→ **Provided data**
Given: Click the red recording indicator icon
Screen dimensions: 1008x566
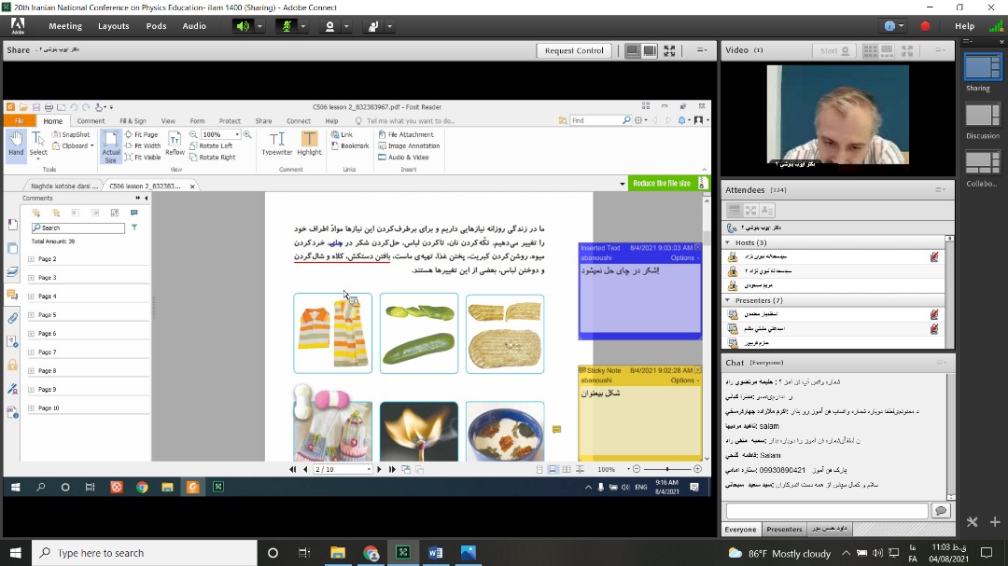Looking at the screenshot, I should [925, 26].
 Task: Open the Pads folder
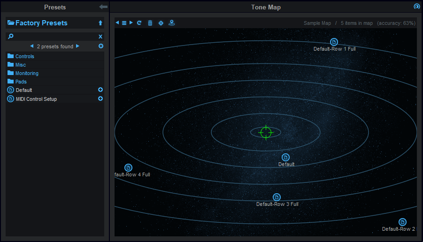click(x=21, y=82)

--

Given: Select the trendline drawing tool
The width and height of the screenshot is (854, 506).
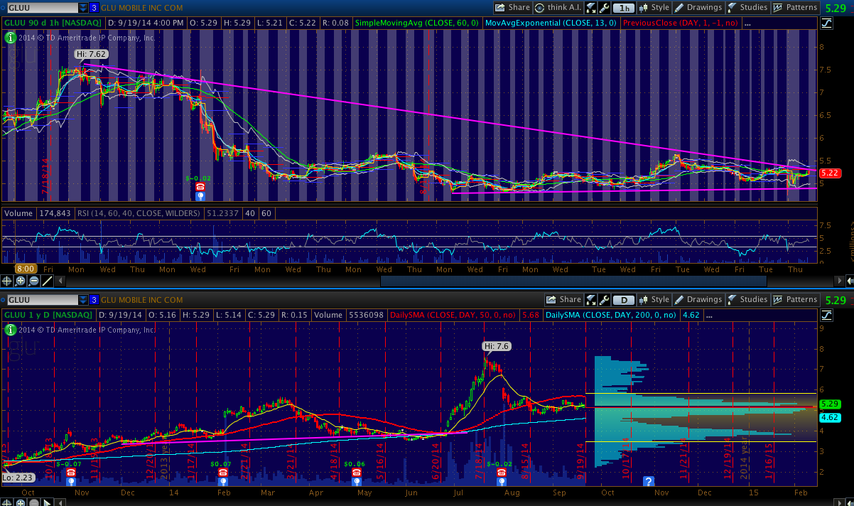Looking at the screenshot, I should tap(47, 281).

→ **Work to do**
Set down the listing from the line containing "Given: Click the red recording indicator icon" through the line containing "click(x=21, y=82)", reproducing each line as it appears, and leave out the pictures.

→ **Answer in full**
Given: Click the red recording indicator icon
Screen dimensions: 1008x566
Looking at the screenshot, I should [925, 26].
 Task: Open the Pads folder
click(x=21, y=82)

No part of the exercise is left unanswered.